In January, macroeconomics took a back seat in Forex. The ball is ruled by politics and rumors of normalization. The Bank of Japan announced a decrease in purchases of assets in the QE at the next auction, as the yen began to claim the role of the G10's favorite in 2018. It was worth to note that the ECB, in the minutes of its last meeting, designated a discussion about the limit of the quantitative easing program and the possibility of withdrawing from it earlier, as the EUR/USD pair jumped to 3-year highs. However, all this happens against the background of strong data on US retail sales and core inflation for December...
Large banks like to put the weakness of the US dollar on one of the top spots in the list of factors to strengthen its competitors from the G10. In recent years, the underestimation of the Fed's likelihood of tightening monetary policy with "hawkish" comments of FOMC representatives would have built "bulls" on the "greenback" on the platform. In 2018, everything turned upside down. CME futures only implied a 73% chance of a hike in the federal funds rate in March, and Boston's head Erik Rosengren openly talks about four acts of monetary tightening this year. However, the dollar ended as it did back in 2014 with the status of an outsider, and begins in 2018 in the same position.

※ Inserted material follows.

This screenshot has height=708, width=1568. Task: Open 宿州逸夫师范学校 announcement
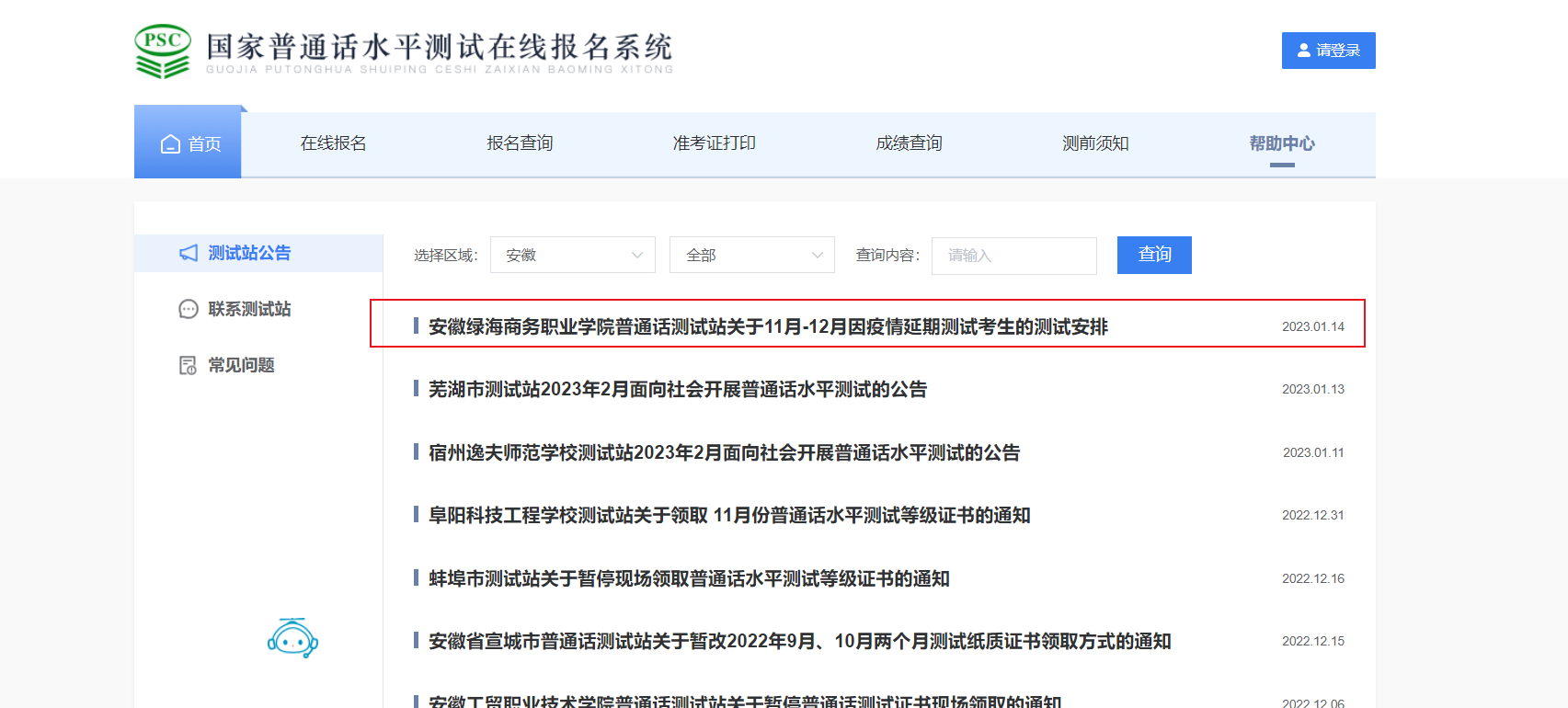724,452
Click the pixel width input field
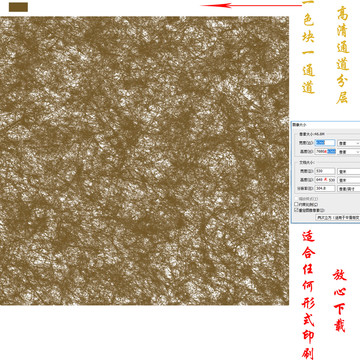360x360 pixels. pyautogui.click(x=325, y=143)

In this regard, the success of the pound, which has rushed to the peak since the referendum on the membership of Britain in the EU, looks like a matter of course. BofA Merrill Lynch notes that positive political news makes "bulls" for the GBP/USD pair much faster than the negative "bears." Rumors that the finance ministers of Spain and Holland are prepared to do everything possible in order to keep the UK close to the EU have become a catalyst for the sterling's rally. Later on, officials from Madrid and Amsterdam have expressed full confidence in Brexit negotiators from the European Union, the pound did not fall into a wave of selling. Smoke does not happen without fire.
When all eyes are turned to politics, the economy rests. What is the difference that the GDP of the UK looks the weakest compared to its counterparts in the issuing countries of the G10 currencies, while the dynamics of the yield differential of US and British bonds confirm this? If the economy has reached the bottom, then why should it not be repelled from it?
Dynamics of GDP differentials and yields of US and British bonds
Source: Financial Times.
Releases of data on inflation and retail sales of the United Kingdom make the sterling one of the most interesting currencies of the week. Slowing CPI and doubts of a pick up in consumer spending, it would seem, could put an end to the Bank of England's desire to raise the repo rate. In fact, not everything is so simple. While inflation will be above 2%, the BoE will remain committed to "hawkish" rhetoric.
Technically, it targets 127.2% of the AB = CD pattern, which increases the risk of a rollback. Nevertheless, while the quotes are above 1.3615, the mood in the GBP/USD pair remains bullish.